Presumed security is a principle in security engineering that a system is safe from attack due to an attacker assuming, on the basis of probability, that it is secure. Presumed security is the opposite of security through obscurity. A system relying on security through obscurity may have actual security vulnerabilities, but its owners or designers deliberately make the system more complex in the hope that attackers are unable to find a flaw. Conversely a system relying on presumed security makes no attempt to address its security flaws, which may be publicly known, but instead relies upon potential attackers simply assuming that the target is not worth attacking. The reasons for an attacker to make this assumption may range from personal risk (the attacker believes the system owners can easily identify, capture and prosecute them) to technological knowledge (the attacker believes the system owners have sufficient knowledge of security techniques to ensure no flaws exist, rendering an attack moot).

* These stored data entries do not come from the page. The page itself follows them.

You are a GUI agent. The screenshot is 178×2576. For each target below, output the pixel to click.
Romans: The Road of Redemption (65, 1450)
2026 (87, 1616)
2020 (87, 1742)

Although this approach to security is implicitly understood by security professionals, it is rarely discussed or documented. The phrase "presumed security" appears to have been first coined by the security commentary website Zero Flaws. The article uses the Royal Military Academy Sandhurst as an example, focusing on the apparent lack of entry security and contrasting it against the presumed security a military installation will have. The article also details the flaws inherent in a trust seal such as the Verisign Secure Site seal, and explains why this presumed security approach is actually detrimental to an overall security posture.